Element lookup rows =

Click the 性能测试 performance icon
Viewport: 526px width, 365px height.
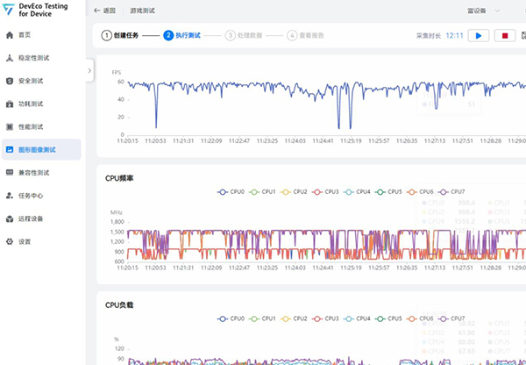(10, 126)
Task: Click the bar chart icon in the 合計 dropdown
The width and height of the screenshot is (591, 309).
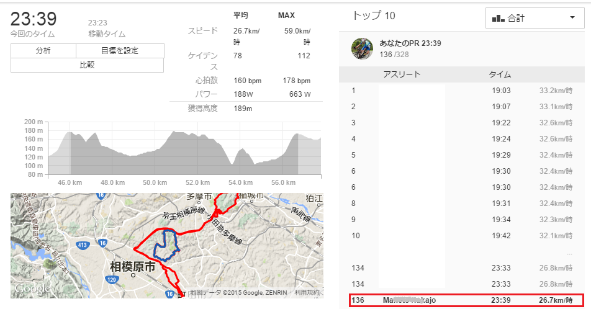Action: [498, 19]

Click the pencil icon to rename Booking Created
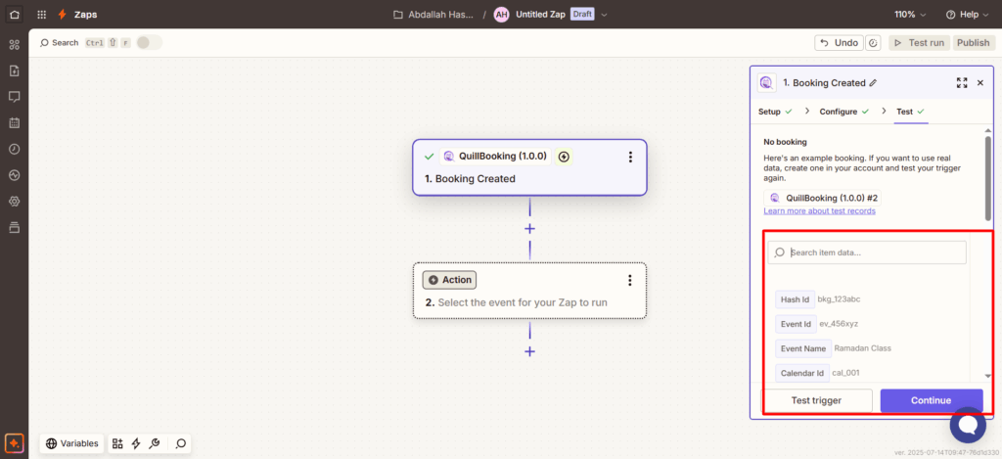click(873, 83)
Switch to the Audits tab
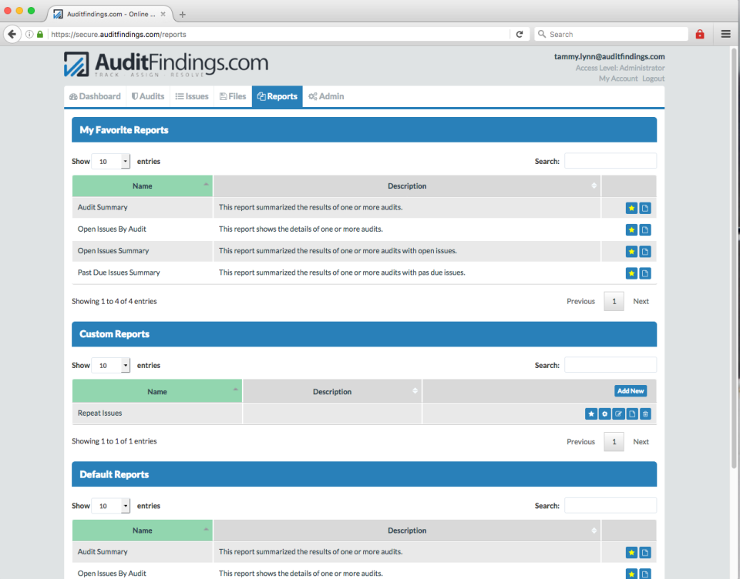Viewport: 740px width, 579px height. (x=148, y=96)
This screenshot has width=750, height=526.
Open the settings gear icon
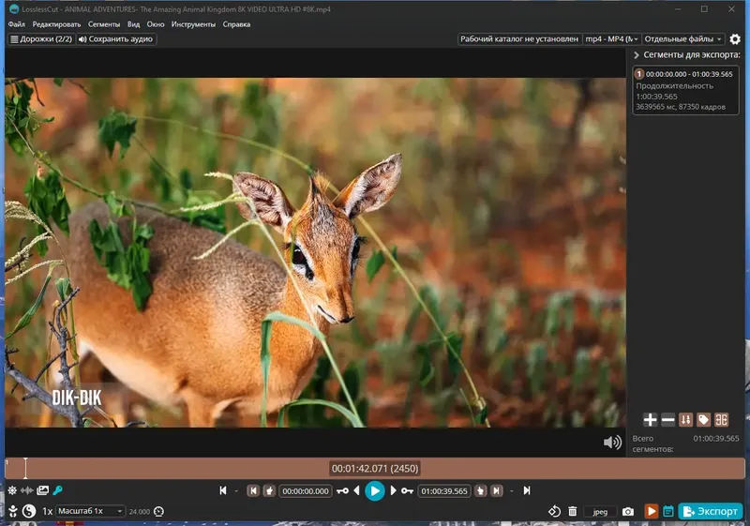(x=735, y=39)
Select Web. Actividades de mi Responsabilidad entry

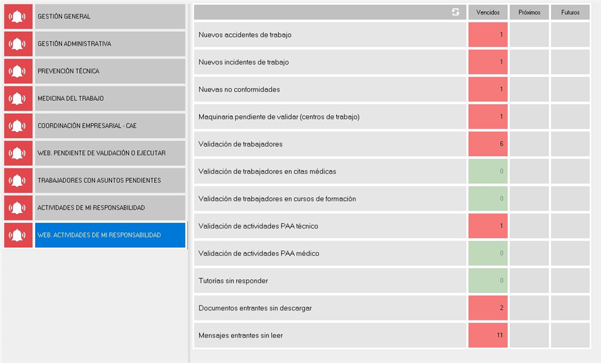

PROBLEM =
Return, character for character, the part of the rows that opens with the line containing "Click the pencil" and runs through the end of the rows. Leave the pictures out of your answer.

SOLUTION TO THIS TASK =
Click the pencil icon to rename Booking Created
click(873, 83)
Switch to the Audits tab
Viewport: 740px width, 579px height. (x=148, y=96)
This screenshot has width=750, height=526.
Open the settings gear icon
(x=735, y=39)
Select Web. Actividades de mi Responsabilidad entry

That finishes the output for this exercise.